К тому же у этого собрания людей, явившихся из всех уголков Франции, будет одно важное преимущество: король увидит свой народ, а народ увидит своего короля. Когда все население Франции, представленное тремястами тысячами федератов — буржуа, судейских чиновников, военных, — сойдется на Марсовом поле с криком «Да здравствует нация! и соединит руки над руинами Бастилии, никакие придворные, сами введенные в заблуждение или желающие ввести в заблуждение короля, уже не смогут ему сказать, что в Париже-де верховодит горстка смутьянов, требующая свободы, а остальной Франции свобода ни к чему. Нет, Мирабо уповал на здравомыслие короля; Мирабо уповал на монархический дух, который в те времена еще жил в сердцах французов; он предсказывал, что из этого непривычного, необычного, неслыханного свидания монарха с народом родится священный союз, которого не поколеблет никакая интрига.
Гениальным людям бывает подчас свойственна та возвышенная глупость, которая дает право последним политическим ничтожествам будущего насмехаться над их памятью.
На равнинах близ Лиона уже произошла, так сказать, пробная федерация.
Франция, инстинктивно стремившаяся к единству, обрела, казалось, окончательное решение об этом единстве в долине Роны; тогда-то она и поняла, что коль скоро Лион способен обручить Францию с гением свободы, то повенчать их может только Париж.
Когда предложение о всеобщей федерации было внесено на рассмотрение Собрания мэром и Коммуной Парижа, которые не в силах были долее противиться настояниям прочих городов, — среди слушателей поднялся сильный ропот.
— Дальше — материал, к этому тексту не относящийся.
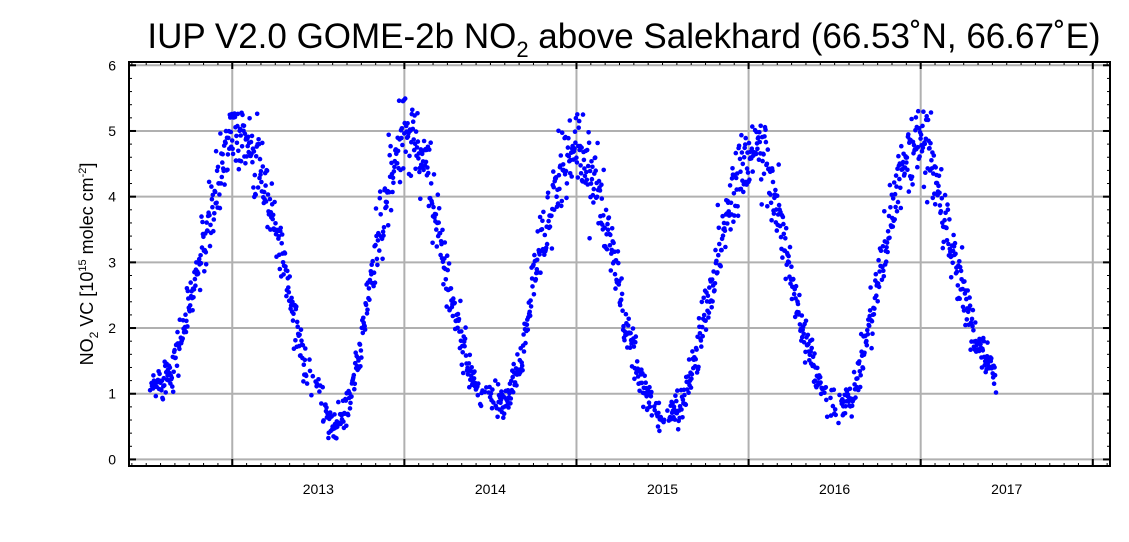 The height and width of the screenshot is (542, 1129). I want to click on y-axis-tick-labels: 0 1 2 3 4 5 6, so click(112, 262).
Привести в Париж, вечный центр волнений и смут, бесчисленные толпы народу — эту идею отвергли обе партии, на которые была расколота Палата, — и роялисты, и якобинцы.
Роялисты усматривали в ней угрозу нового четырнадцатого июля, которое на сей раз смело бы уже не Бастилию, а королевскую власть.
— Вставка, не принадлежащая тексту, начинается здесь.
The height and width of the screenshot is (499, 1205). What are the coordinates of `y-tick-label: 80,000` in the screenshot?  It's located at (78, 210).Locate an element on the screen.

Что станется с королем посреди этой чудовищной неразберихи страстей, посреди этого ужасного столкновения разных мнений?
С другой стороны, якобинцы, понимавшие, какое влияние на массы сохраняет еще Людовик XVI, опасались этого сборища не меньше, чем их недруги.
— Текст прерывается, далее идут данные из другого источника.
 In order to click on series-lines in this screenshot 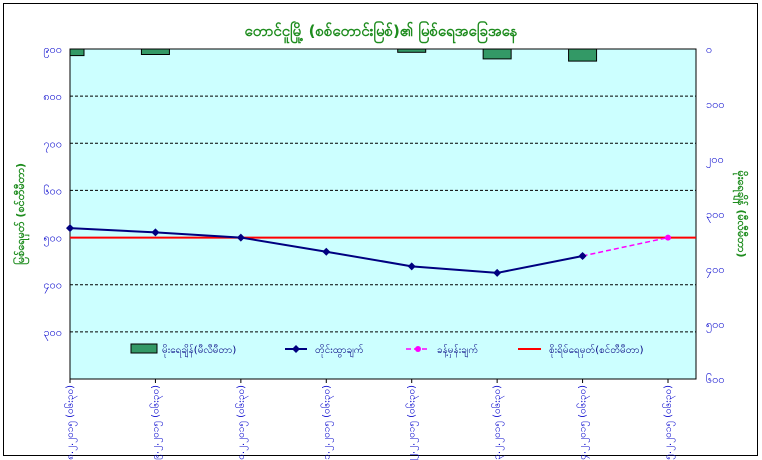, I will do `click(381, 250)`.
Якобинцы боялись, что такое сборище притупит общественное сознание, усыпит недоверие, оживит прежнее поклонение власти и, словом, снова заразит Францию монархическим духом.
Но невозможно было воспрепятствовать этому движению, которое не знало себе подобных с тех самых пор, как в XI веке вся Европа поднялась на освобождение гроба Господня.
Удивляться не приходится: эти движения не так чужды одно другому, как можно подумать, — первое дерево свободы было посажено на Голгофе.
Собрание лишь сделало все, что было в его силах, для того, чтобы сборище это не оказалось столь значительным, как можно было ожидать. Дискуссию затянули с тем, чтобы для тех, кто едет с окраин королевства, дело обернулось так же, как во время лионской федерации получилось с корсиканскими депутатами, которые спешили изо всех сил, но поспели лишь на другой день.
Кроме того, расходы были отнесены на счет провинций. Между тем некоторые провинции были настолько бедны — и все это знали, — что даже при самых невероятных усилиях едва ли смогли бы оплатить своим депутатам хотя бы половину путевых издержек, а вернее, их четверть: ведь депутатам предстояло не только добраться до Парижа, но и вернуться назад.
Но Собрание не учло народного энтузиазма. Оно не учло того, что богатые заплатили дважды: за себя и за бедных. Оно не учло гостеприимства, взывавшего по обочинам дорог: «Французы, отворите двери братьям, прибывшим с другого конца Франции!»